Australian skipper Michael Clarke reckons that the Southwark Crown Court's spot-fixing trial verdict that has left Pakistan trio Salman Butt, Mohammad Asif and Mohammad Amir facing prison sentences would send a strong message to cheats.
"There is no place in any sport for match fixing of any kind and the verdicts handed down in the UK should act as a strong deterrent for any player or administrator that tries to denigrate our great game," the Daily Telegraph quoted Clarke, as saying.
"While today's proceedings are a step in the right direction, it is hugely important that the authorities continue to put processes in place to rid the game of match fixing forever," he added.
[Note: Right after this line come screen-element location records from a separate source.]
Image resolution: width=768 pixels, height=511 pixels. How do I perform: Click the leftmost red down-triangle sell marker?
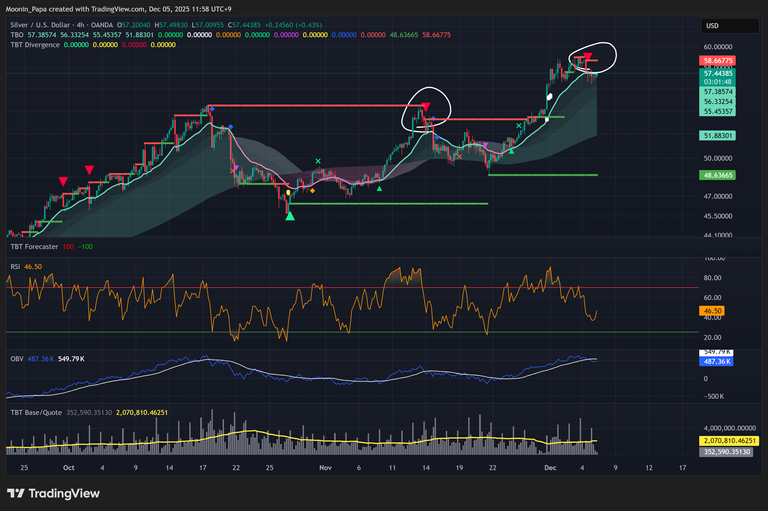64,181
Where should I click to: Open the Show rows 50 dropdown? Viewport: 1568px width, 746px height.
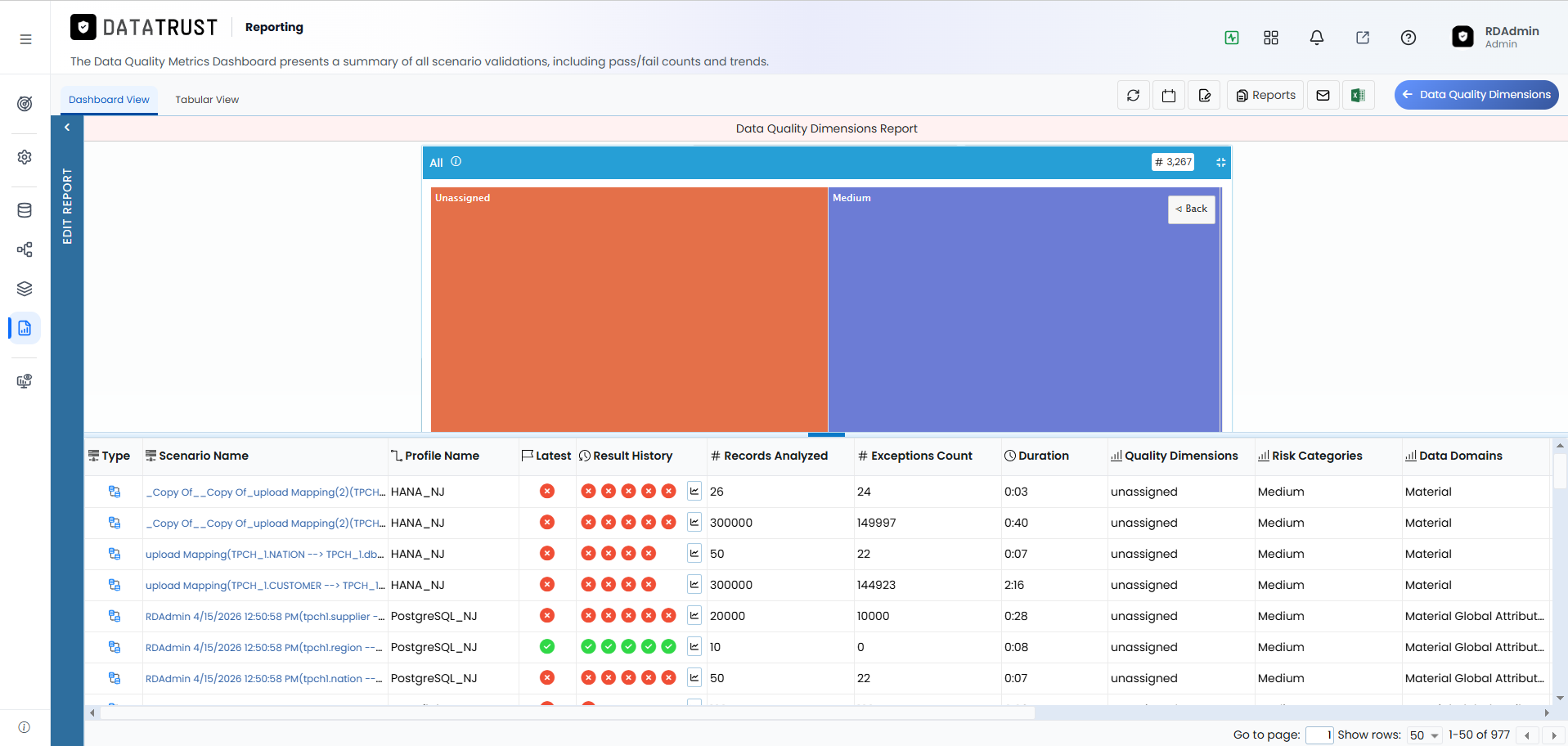coord(1424,735)
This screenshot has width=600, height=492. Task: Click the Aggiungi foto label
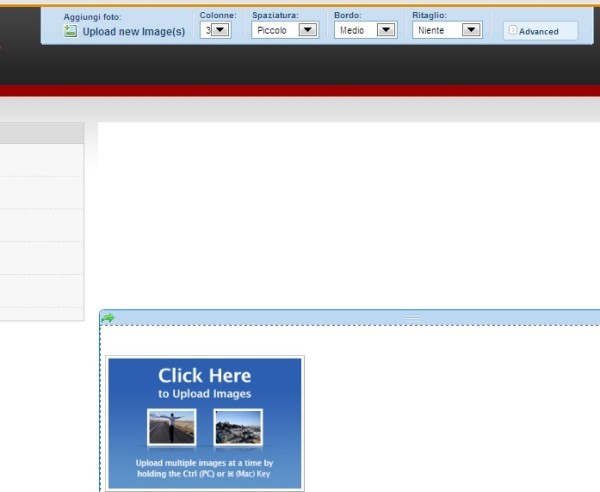click(92, 17)
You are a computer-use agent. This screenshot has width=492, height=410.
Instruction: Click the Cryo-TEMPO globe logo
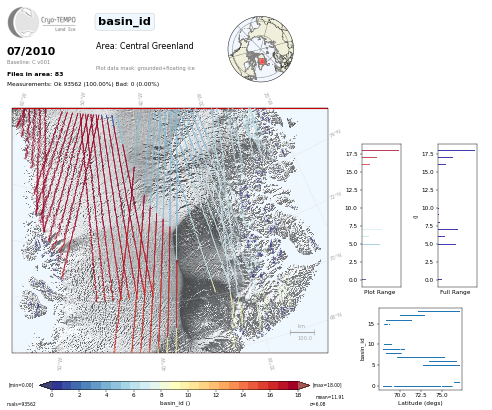click(x=23, y=22)
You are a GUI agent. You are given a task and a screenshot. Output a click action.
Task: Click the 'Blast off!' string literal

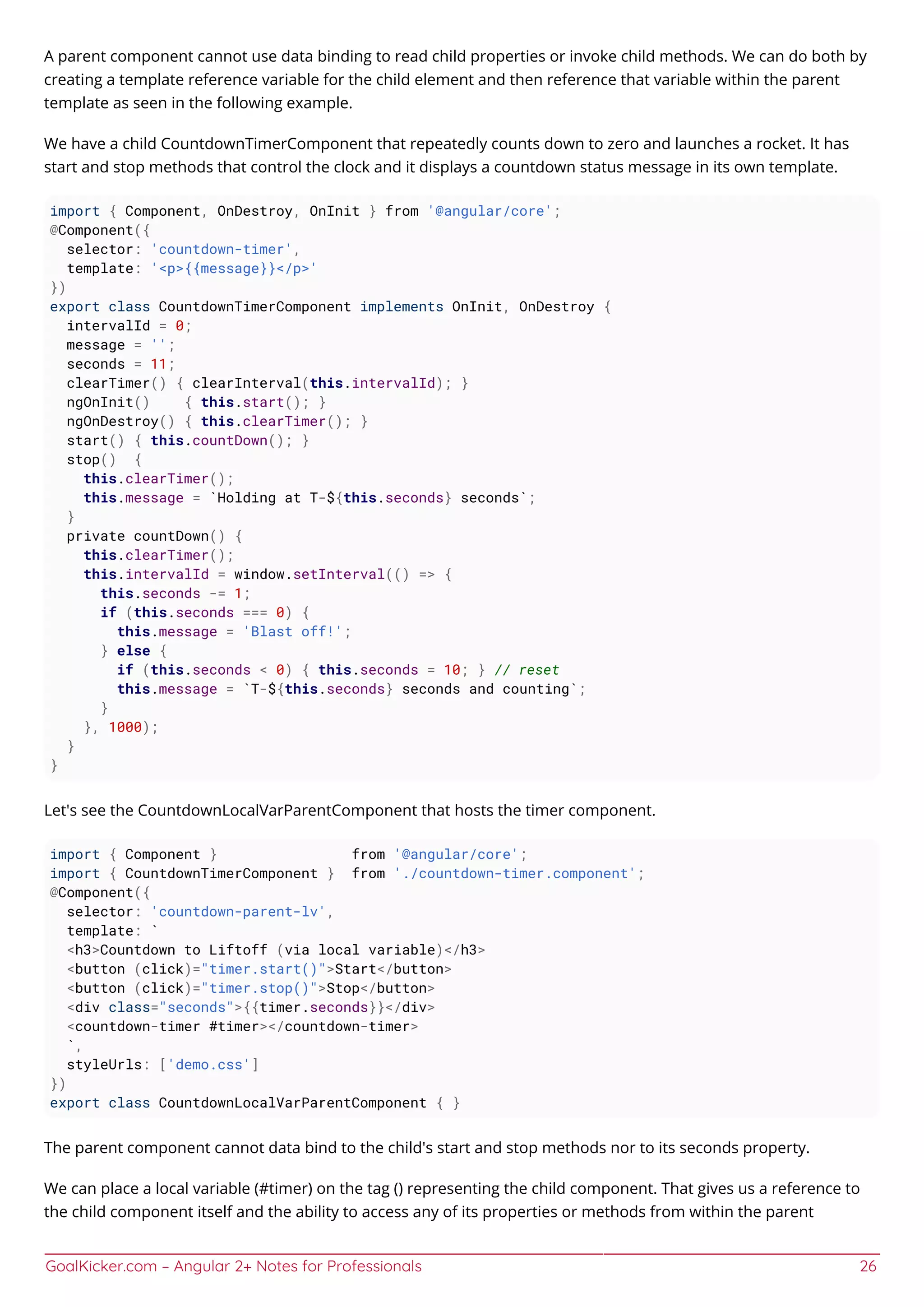click(292, 631)
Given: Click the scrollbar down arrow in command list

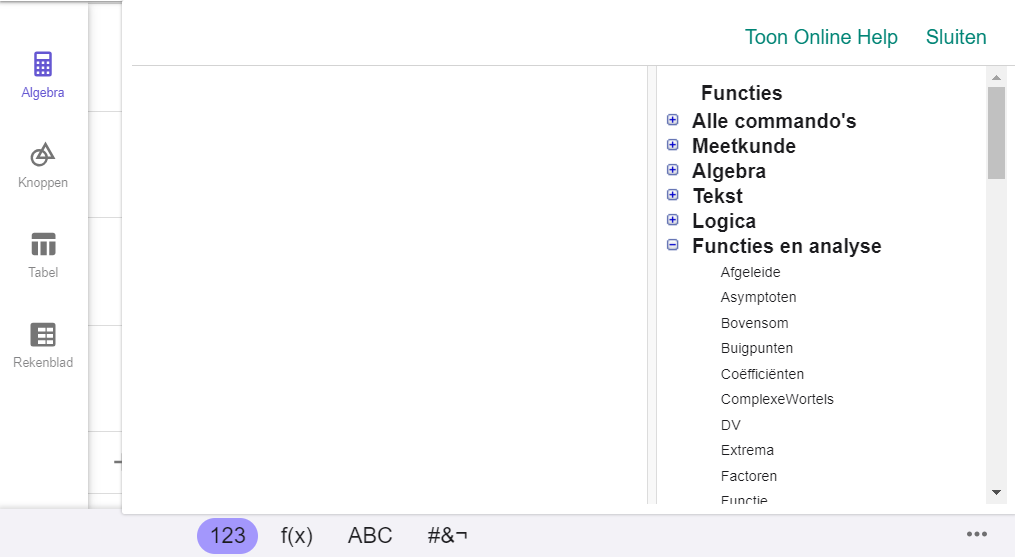Looking at the screenshot, I should click(x=996, y=492).
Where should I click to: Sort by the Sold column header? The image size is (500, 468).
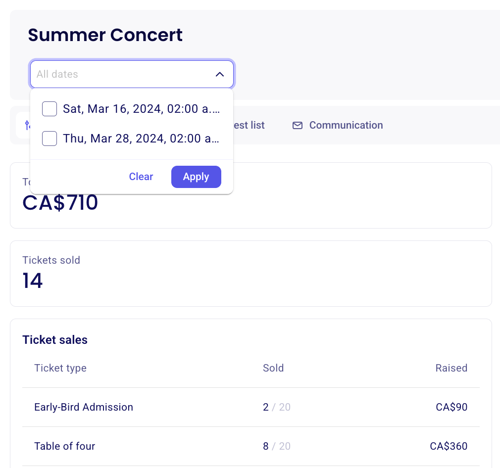point(273,368)
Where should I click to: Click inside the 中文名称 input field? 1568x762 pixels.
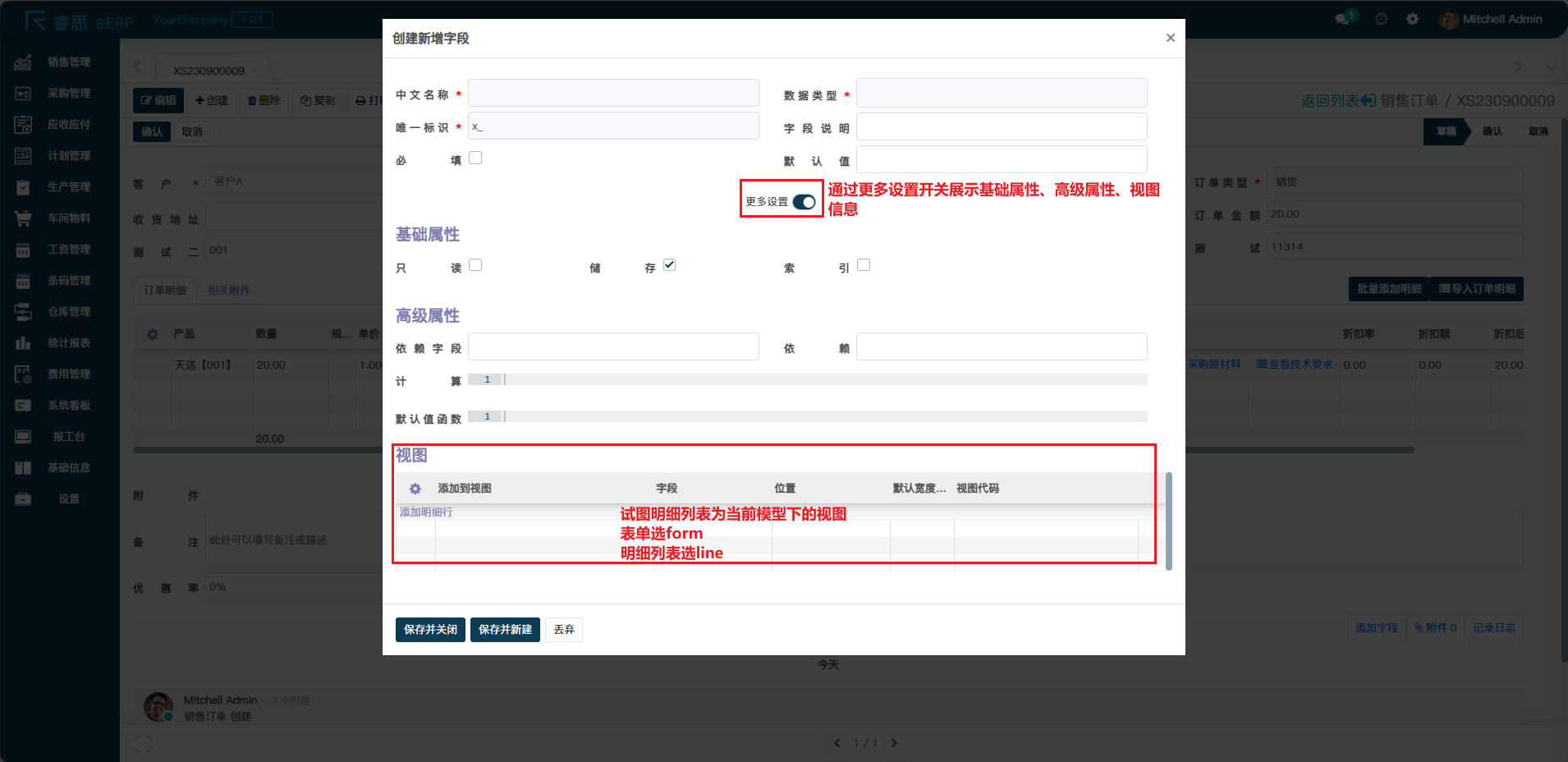pyautogui.click(x=612, y=93)
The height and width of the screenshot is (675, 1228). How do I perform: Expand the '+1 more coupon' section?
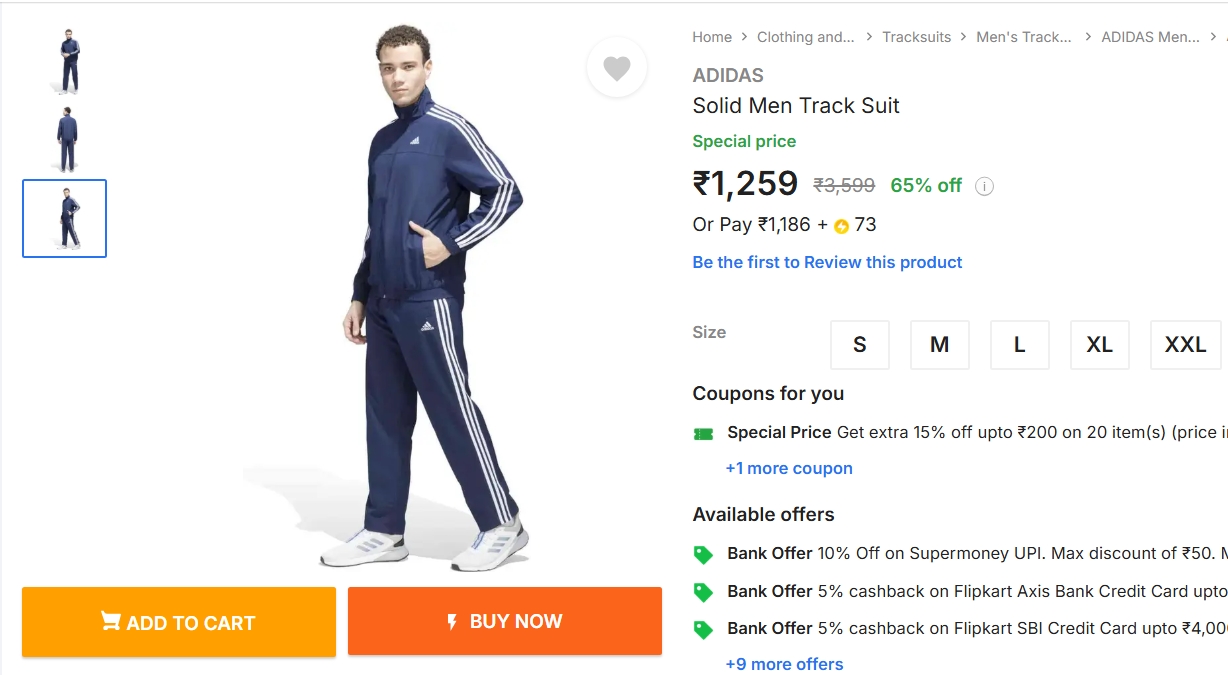(790, 468)
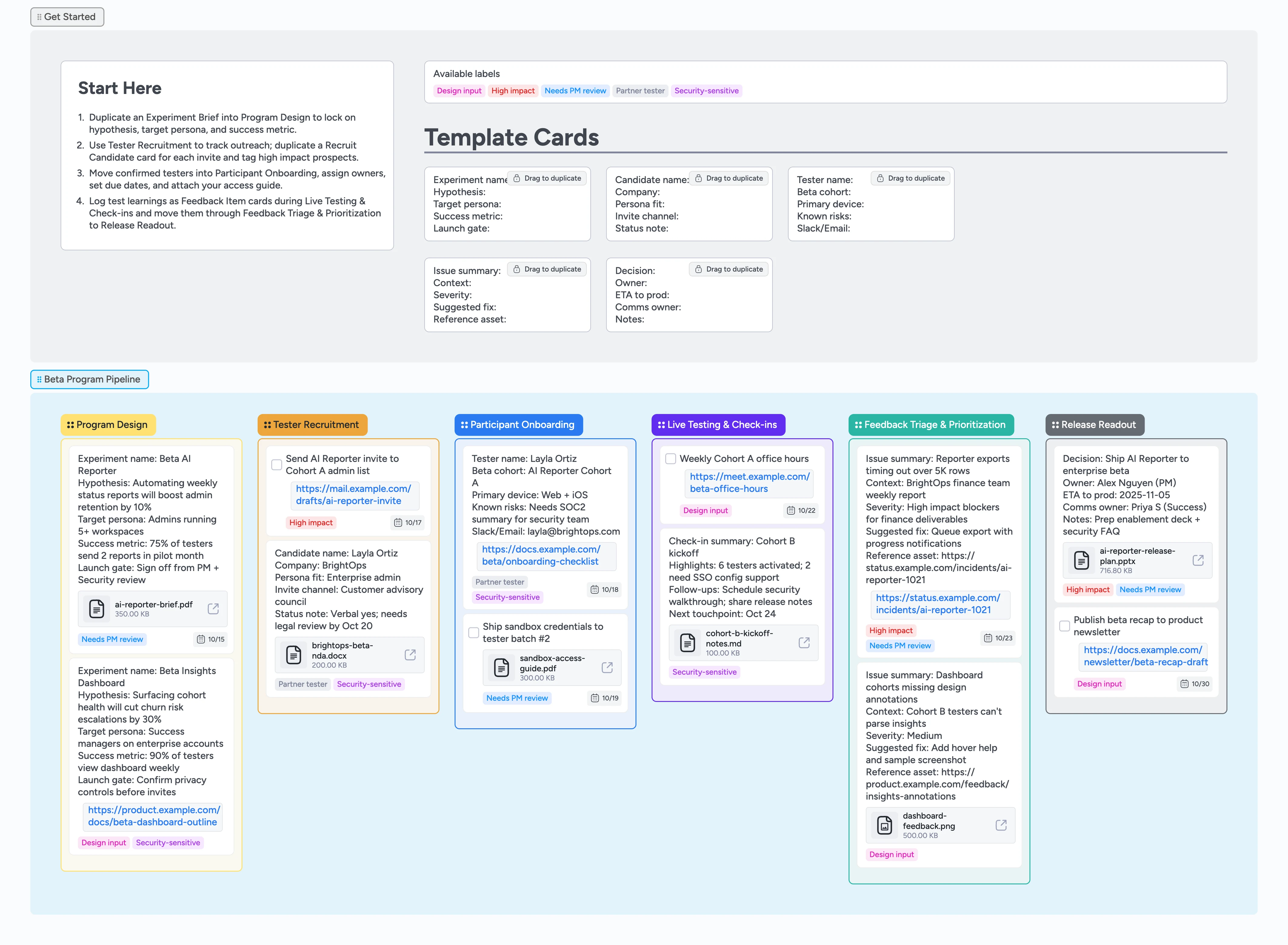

The spot-fixing controversy centres on allegations that Butt, Asif and Mohammad Amir took bribes from a bookmaker, Mazhar Majeed, to deliberately under-perform at certain times in the 2010 Lord's Test against England.
Undercover reporters from News of the World, led by Mazher Mahmood, had secretly video-taped Majeed accepting money and informing the reporters that Asif and Amir would deliberately bowl no-balls at specific points in an over.
This information could have been used by gamblers to place bets.
In response to these allegations, Scotland Yard arrested Majeed on the charge of match-fixing.
The International Cricket Council (ICC) banned Butt, Asif and Amir for terms of between five and ten years.